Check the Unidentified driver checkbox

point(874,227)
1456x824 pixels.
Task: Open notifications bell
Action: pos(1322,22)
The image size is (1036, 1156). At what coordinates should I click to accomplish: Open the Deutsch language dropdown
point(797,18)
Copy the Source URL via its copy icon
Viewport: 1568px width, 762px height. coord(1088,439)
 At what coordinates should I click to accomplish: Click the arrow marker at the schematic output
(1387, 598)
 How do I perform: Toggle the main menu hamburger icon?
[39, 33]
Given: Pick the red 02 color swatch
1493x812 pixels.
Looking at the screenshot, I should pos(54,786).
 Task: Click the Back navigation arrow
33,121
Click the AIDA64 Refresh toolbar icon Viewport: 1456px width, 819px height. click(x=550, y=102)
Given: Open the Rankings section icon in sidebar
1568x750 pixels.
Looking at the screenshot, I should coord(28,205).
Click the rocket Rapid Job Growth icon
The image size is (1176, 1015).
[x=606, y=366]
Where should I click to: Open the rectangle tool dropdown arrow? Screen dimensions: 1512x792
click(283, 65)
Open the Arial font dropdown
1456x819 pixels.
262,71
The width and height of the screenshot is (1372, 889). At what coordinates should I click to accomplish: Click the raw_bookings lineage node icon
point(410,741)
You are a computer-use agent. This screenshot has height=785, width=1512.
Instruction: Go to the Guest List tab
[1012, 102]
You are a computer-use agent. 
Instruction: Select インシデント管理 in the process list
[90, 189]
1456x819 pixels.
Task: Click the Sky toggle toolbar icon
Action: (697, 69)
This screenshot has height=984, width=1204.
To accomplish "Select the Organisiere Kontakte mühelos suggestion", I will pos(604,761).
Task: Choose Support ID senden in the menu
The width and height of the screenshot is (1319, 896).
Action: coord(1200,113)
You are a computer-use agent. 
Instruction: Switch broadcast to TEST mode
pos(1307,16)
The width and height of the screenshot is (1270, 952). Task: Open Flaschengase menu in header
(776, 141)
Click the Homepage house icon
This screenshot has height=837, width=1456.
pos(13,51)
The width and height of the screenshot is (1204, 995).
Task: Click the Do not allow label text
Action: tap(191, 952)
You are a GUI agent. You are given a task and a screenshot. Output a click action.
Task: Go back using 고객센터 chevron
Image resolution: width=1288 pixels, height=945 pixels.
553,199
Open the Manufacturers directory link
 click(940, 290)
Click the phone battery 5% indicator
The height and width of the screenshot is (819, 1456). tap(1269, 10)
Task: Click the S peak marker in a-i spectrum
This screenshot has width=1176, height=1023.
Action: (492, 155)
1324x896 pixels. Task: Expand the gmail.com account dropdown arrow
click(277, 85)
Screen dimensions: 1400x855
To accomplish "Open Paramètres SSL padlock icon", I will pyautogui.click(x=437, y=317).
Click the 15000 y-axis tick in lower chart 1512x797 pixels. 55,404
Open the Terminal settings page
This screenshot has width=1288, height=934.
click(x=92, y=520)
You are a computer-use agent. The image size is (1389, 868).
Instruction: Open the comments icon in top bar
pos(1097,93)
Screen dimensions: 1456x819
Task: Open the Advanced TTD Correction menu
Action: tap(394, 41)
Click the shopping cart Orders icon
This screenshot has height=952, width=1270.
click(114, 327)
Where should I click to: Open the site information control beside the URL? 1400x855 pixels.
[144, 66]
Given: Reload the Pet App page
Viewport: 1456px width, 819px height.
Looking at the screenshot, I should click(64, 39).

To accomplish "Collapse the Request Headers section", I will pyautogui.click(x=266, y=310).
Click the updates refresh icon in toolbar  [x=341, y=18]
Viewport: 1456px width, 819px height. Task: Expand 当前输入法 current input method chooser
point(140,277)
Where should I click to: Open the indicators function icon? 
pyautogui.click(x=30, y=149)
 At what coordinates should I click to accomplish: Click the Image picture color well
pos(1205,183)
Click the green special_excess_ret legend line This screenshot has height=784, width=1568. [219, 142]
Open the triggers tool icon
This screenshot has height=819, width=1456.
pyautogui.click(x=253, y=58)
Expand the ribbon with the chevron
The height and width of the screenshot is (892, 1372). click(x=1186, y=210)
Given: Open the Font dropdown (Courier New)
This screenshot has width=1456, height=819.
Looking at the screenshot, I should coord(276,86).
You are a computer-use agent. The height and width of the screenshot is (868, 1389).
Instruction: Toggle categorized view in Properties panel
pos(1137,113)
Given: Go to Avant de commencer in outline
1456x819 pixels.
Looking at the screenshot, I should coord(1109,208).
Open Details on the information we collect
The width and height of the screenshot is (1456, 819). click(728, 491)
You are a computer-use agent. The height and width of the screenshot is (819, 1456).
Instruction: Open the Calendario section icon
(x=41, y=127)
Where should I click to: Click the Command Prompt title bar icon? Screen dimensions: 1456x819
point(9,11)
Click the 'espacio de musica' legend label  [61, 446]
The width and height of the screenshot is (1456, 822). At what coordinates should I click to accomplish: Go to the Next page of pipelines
○ ○ ○
Activity —
The complete listing must be reproduced exactly as written.

Task answer —
Check the Unidentified driver checkbox

point(874,227)
1456x824 pixels.
Task: Open notifications bell
Action: pos(1322,22)
The image size is (1036, 1156). At what coordinates should I click to accomplish: Open the Deutsch language dropdown
point(797,18)
Copy the Source URL via its copy icon
Viewport: 1568px width, 762px height. coord(1088,439)
 At what coordinates should I click to accomplish: Click the arrow marker at the schematic output
(1387, 598)
 How do I perform: Toggle the main menu hamburger icon?
[39, 33]
Given: Pick the red 02 color swatch
1493x812 pixels.
Looking at the screenshot, I should pos(54,786).
 Task: Click the Back navigation arrow
33,121
Click the AIDA64 Refresh toolbar icon Viewport: 1456px width, 819px height. click(x=550, y=102)
Given: Open the Rankings section icon in sidebar
1568x750 pixels.
Looking at the screenshot, I should coord(28,205).
Click the rocket Rapid Job Growth icon
The image size is (1176, 1015).
[x=606, y=366]
Where should I click to: Open the rectangle tool dropdown arrow? Screen dimensions: 1512x792
click(283, 65)
Open the Arial font dropdown
1456x819 pixels.
262,71
The width and height of the screenshot is (1372, 889). At what coordinates should I click to accomplish: Click the raw_bookings lineage node icon
point(410,741)
You are a computer-use agent. This screenshot has height=785, width=1512.
Instruction: Go to the Guest List tab
[1012, 102]
You are a computer-use agent. 
Instruction: Select インシデント管理 in the process list
[90, 189]
1456x819 pixels.
Task: Click the Sky toggle toolbar icon
Action: (697, 69)
This screenshot has height=984, width=1204.
To accomplish "Select the Organisiere Kontakte mühelos suggestion", I will pos(604,761).
Task: Choose Support ID senden in the menu
The width and height of the screenshot is (1319, 896).
Action: coord(1200,113)
You are a computer-use agent. 
Instruction: Switch broadcast to TEST mode
pos(1307,16)
The width and height of the screenshot is (1270, 952). Task: Open Flaschengase menu in header
(776, 141)
Click the Homepage house icon
This screenshot has height=837, width=1456.
pos(13,51)
The width and height of the screenshot is (1204, 995).
Task: Click the Do not allow label text
Action: tap(191, 952)
You are a GUI agent. You are given a task and a screenshot. Output a click action.
Task: Go back using 고객센터 chevron
Image resolution: width=1288 pixels, height=945 pixels.
553,199
Open the Manufacturers directory link
 click(940, 290)
Click the phone battery 5% indicator
The height and width of the screenshot is (819, 1456). tap(1269, 10)
Task: Click the S peak marker in a-i spectrum
This screenshot has width=1176, height=1023.
Action: (492, 155)
1324x896 pixels. Task: Expand the gmail.com account dropdown arrow
click(277, 85)
Screen dimensions: 1400x855
To accomplish "Open Paramètres SSL padlock icon", I will pyautogui.click(x=437, y=317).
Click the 15000 y-axis tick in lower chart 1512x797 pixels. 55,404
Open the Terminal settings page
This screenshot has width=1288, height=934.
click(x=92, y=520)
You are a computer-use agent. The image size is (1389, 868).
Instruction: Open the comments icon in top bar
pos(1097,93)
Screen dimensions: 1456x819
Task: Open the Advanced TTD Correction menu
Action: tap(394, 41)
Click the shopping cart Orders icon
This screenshot has height=952, width=1270.
click(114, 327)
Where should I click to: Open the site information control beside the URL? 1400x855 pixels.
[144, 66]
Given: Reload the Pet App page
Viewport: 1456px width, 819px height.
Looking at the screenshot, I should click(64, 39).

To accomplish "Collapse the Request Headers section", I will pyautogui.click(x=266, y=310).
Click the updates refresh icon in toolbar  [x=341, y=18]
Viewport: 1456px width, 819px height. Task: Expand 当前输入法 current input method chooser
point(140,277)
Where should I click to: Open the indicators function icon? 
pyautogui.click(x=30, y=149)
 At what coordinates should I click to accomplish: Click the Image picture color well
pos(1205,183)
Click the green special_excess_ret legend line This screenshot has height=784, width=1568. [219, 142]
Open the triggers tool icon
This screenshot has height=819, width=1456.
pyautogui.click(x=253, y=58)
Expand the ribbon with the chevron
The height and width of the screenshot is (892, 1372). click(x=1186, y=210)
Given: Open the Font dropdown (Courier New)
This screenshot has width=1456, height=819.
Looking at the screenshot, I should coord(276,86).
You are a computer-use agent. The height and width of the screenshot is (868, 1389).
Instruction: Toggle categorized view in Properties panel
pos(1137,113)
Given: Go to Avant de commencer in outline
1456x819 pixels.
Looking at the screenshot, I should coord(1109,208).
Open Details on the information we collect
The width and height of the screenshot is (1456, 819). click(728, 491)
You are a computer-use agent. The height and width of the screenshot is (819, 1456).
Instruction: Open the Calendario section icon
(x=41, y=127)
Where should I click to: Click the Command Prompt title bar icon? Screen dimensions: 1456x819
point(9,11)
Click the 'espacio de musica' legend label  [61, 446]
The width and height of the screenshot is (1456, 822). At what coordinates should I click to accomplish: Go to the Next page of pipelines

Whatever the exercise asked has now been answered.